What is a Locked-in RSP?

A locked-in RSP, also known as a Locked-in Retirement Account (LIRA), is a specialized form of retirement savings account designed to store funds from a pension plan. When leaving an employer with a defined benefit pension plan, you may be able to transfer the accumulated pension funds into a locked-in RSP. These funds are “locked-in” to ensure that they are used exclusively for retirement and cannot be withdrawn before a certain age, typically 55 or 60.

Differences between a Locked-in RSP and RRSP

While both a locked-in RSP and a regular RRSP aim to provide retirement income, there are significant distinctions between the two. Flexibility and accessibility are the primary differentiating factors.

1. Withdrawal restrictions

With a traditional RRSP, funds can be withdrawn at any time, but are subject to taxation.
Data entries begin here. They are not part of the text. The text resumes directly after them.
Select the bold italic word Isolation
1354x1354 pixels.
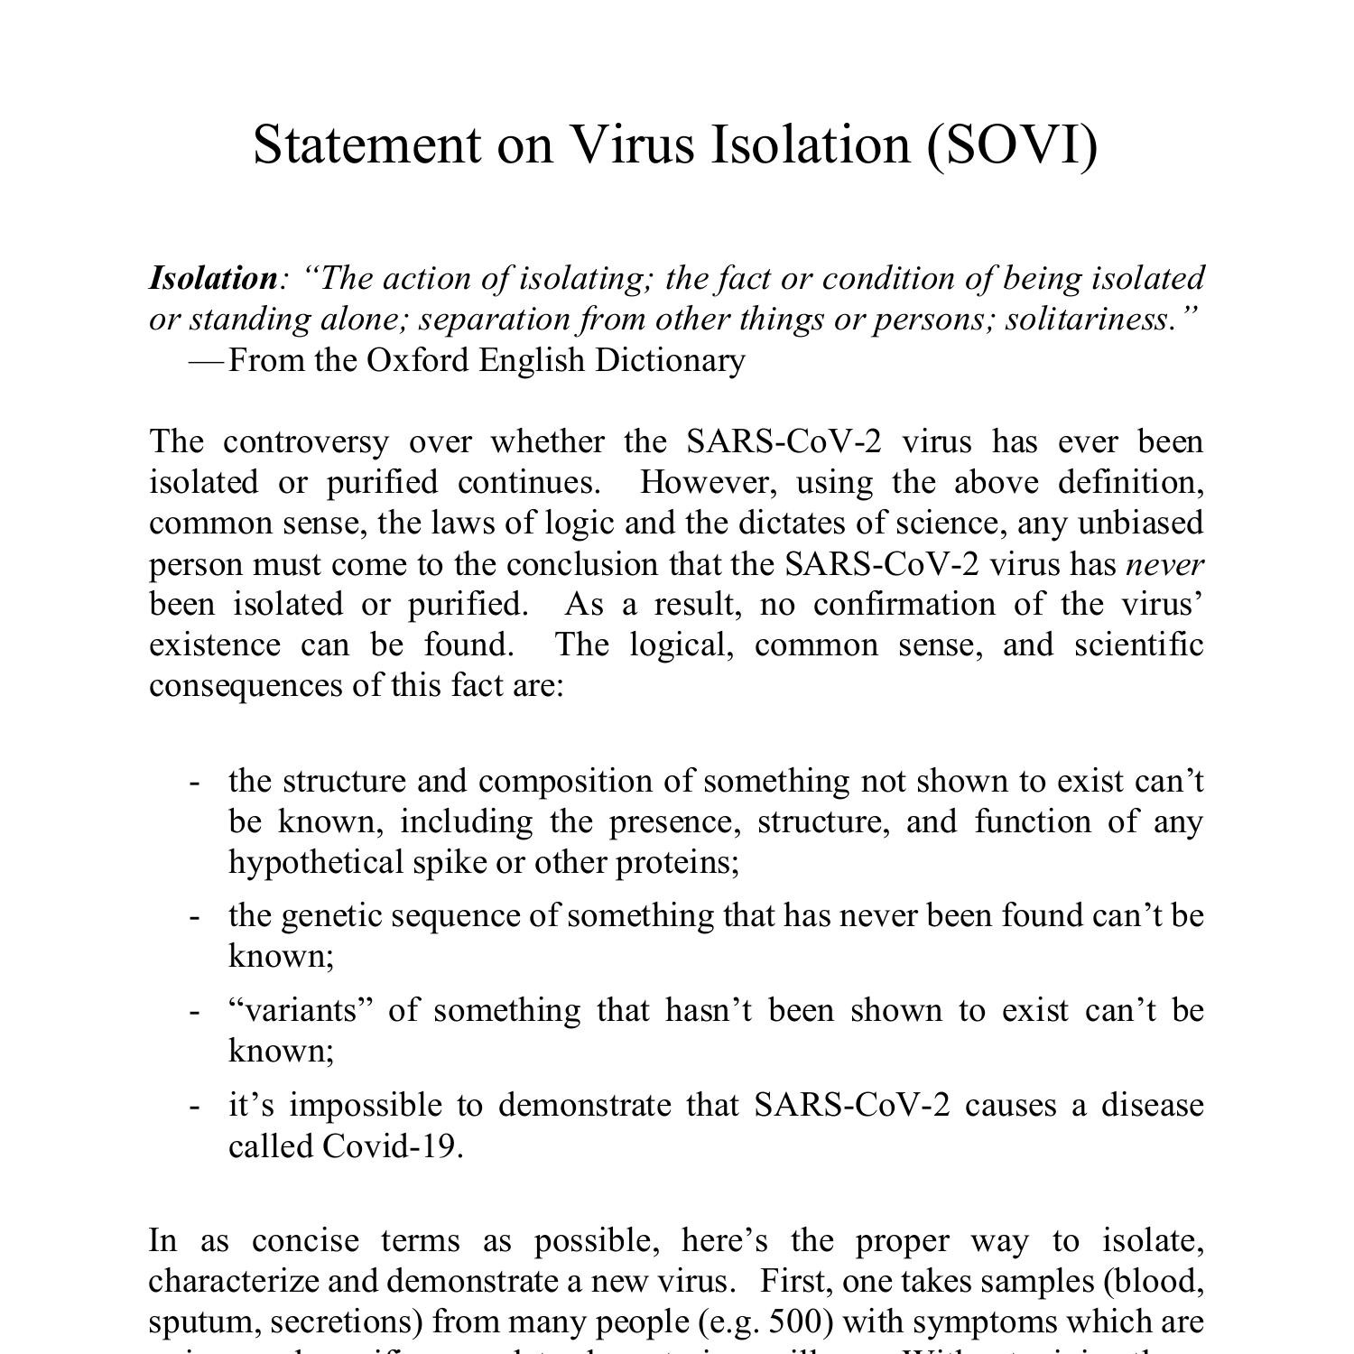(213, 278)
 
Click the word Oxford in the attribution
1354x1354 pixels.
(418, 360)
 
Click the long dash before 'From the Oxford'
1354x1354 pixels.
(207, 361)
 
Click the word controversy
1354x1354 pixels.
(306, 441)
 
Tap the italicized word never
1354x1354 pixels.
(1164, 564)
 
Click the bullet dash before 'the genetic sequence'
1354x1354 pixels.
(194, 916)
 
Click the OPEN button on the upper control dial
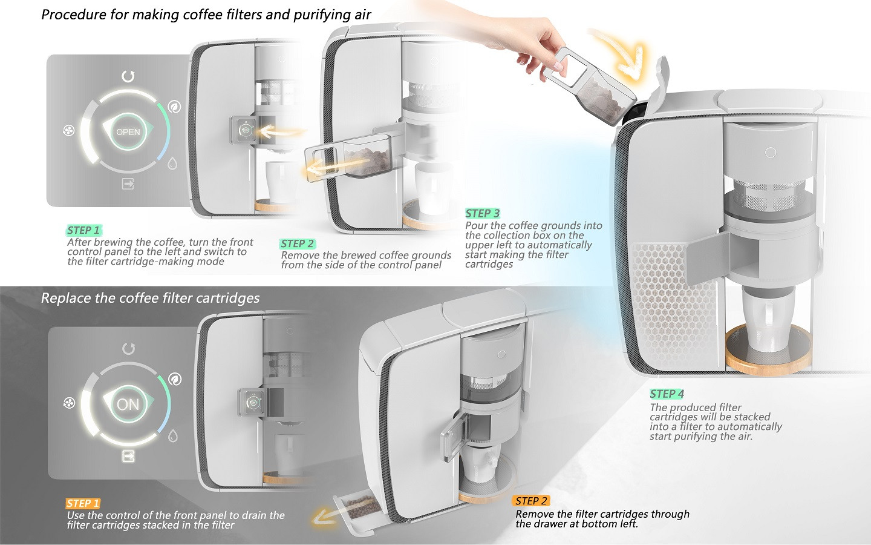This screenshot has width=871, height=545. click(128, 131)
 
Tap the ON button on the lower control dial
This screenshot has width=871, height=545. click(128, 404)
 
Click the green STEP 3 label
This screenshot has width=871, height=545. click(483, 213)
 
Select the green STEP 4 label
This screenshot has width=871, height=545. click(667, 394)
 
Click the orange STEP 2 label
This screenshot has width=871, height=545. click(531, 501)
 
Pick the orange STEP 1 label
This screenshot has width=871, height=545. click(83, 503)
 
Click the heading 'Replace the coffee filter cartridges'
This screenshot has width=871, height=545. click(150, 298)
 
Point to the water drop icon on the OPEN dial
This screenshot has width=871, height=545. click(172, 163)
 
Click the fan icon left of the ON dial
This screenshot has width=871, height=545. click(69, 403)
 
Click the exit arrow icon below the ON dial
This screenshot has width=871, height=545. click(128, 456)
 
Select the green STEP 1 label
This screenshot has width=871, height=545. click(83, 230)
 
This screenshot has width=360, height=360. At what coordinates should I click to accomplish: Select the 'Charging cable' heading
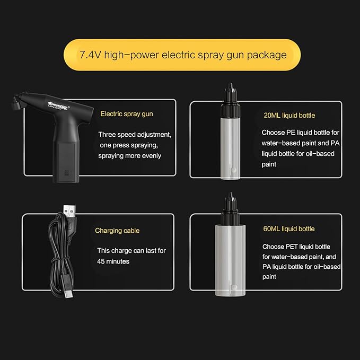(117, 231)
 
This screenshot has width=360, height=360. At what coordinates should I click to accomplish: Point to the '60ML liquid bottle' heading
(288, 229)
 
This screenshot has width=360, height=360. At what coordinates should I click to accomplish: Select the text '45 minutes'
(113, 261)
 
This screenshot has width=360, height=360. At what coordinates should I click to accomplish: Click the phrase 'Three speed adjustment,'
(135, 135)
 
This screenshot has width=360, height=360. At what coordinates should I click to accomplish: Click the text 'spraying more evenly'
(130, 156)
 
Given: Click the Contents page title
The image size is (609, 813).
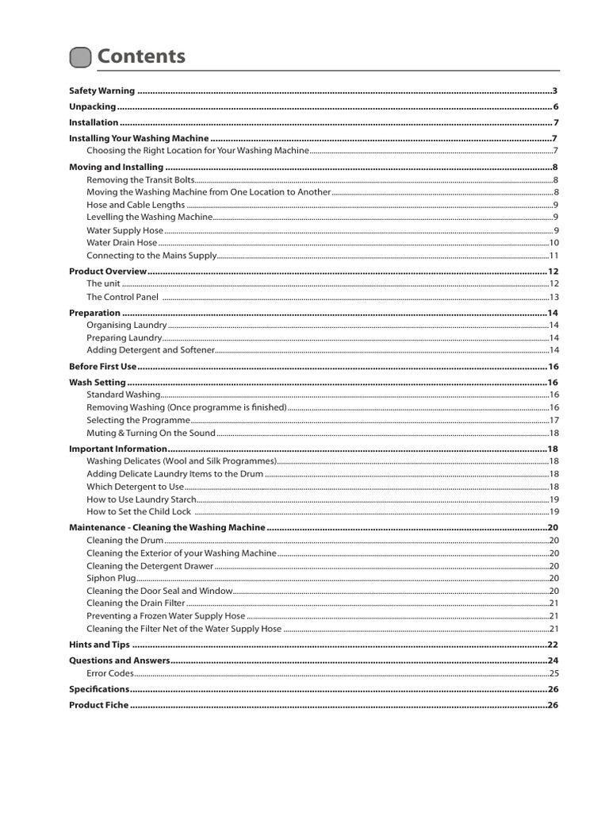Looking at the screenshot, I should (141, 56).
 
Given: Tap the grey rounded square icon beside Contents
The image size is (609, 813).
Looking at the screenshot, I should (80, 57).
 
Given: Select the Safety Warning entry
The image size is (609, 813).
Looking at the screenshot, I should (102, 91).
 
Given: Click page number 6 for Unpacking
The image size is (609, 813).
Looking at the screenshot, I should (556, 106).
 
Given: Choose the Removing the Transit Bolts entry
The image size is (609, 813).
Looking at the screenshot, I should (140, 180).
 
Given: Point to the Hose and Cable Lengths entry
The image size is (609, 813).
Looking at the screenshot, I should (136, 205).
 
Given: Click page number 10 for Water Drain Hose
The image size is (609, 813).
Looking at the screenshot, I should (554, 243).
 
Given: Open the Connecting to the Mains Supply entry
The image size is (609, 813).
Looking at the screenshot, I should (151, 256).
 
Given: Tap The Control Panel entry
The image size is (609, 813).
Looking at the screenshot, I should (122, 297).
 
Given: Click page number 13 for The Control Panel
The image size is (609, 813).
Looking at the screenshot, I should (554, 297).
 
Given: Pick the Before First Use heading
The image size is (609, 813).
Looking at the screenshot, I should (103, 366).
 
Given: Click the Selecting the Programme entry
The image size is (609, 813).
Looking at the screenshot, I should (138, 420).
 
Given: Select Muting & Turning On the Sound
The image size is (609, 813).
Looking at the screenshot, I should (151, 433).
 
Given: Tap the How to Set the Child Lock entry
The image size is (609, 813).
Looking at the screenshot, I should (139, 511).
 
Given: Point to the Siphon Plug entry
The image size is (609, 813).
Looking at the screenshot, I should (111, 578).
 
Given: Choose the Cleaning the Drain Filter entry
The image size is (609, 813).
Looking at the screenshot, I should (136, 603).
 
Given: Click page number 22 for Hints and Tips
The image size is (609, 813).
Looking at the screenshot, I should (553, 645).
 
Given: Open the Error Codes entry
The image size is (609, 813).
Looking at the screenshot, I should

A locked-in RSP, on the other hand, is subject to provincial or territorial pension legislation, meaning the funds are “locked-in” until a specific age or under certain circumstances, such as financial hardship or disability.

2. Transferability

Locked-in RSPs provide increased transferability. Once you reach the age of retirement, you can transfer your funds between different financial institutions and convert them to a Life Income Fund (LIF) or a Locked-in Retirement Income Fund (LRIF). This adaptability gives you greater control over your retirement income.

3. Investment options

A locked-in RSP typically offers investment options comparable to those of a traditional RRSP. Depending on your risk tolerance and financial objectives, you can select from various asset classes, including equities, bonds, mutual funds, and more.

Benefits of a Locked-in RSP

Choosing a locked-in RSP can provide several benefits, making it an attractive option for retirement planning:

  • By transferring your pension funds into a locked-in RSP, you can assure the preservation of your retirement assets. These funds remain undisturbed until retirement, protecting them from impetuous purchases and financial emergencies.
  • A locked-in RSP is intended to provide a stable income throughout retirement. Converting the funds to a LIF or LRIF permits periodic withdrawals while preserving a balance that can continue to grow through investments.
  • Similar to a traditional RRSP, a locked-in RRSP permits you to select your preferable investment strategy. You can potentially achieve long-term development by diversifying your portfolio and adjusting your asset allocation according to your risk tolerance.
  • Although a locked-in RSP restricts early withdrawals, it provides flexibility through a variety of investment options and the ability to transfer funds among financial institutions. This enables you to make educated judgments regarding the management of your retirement savings.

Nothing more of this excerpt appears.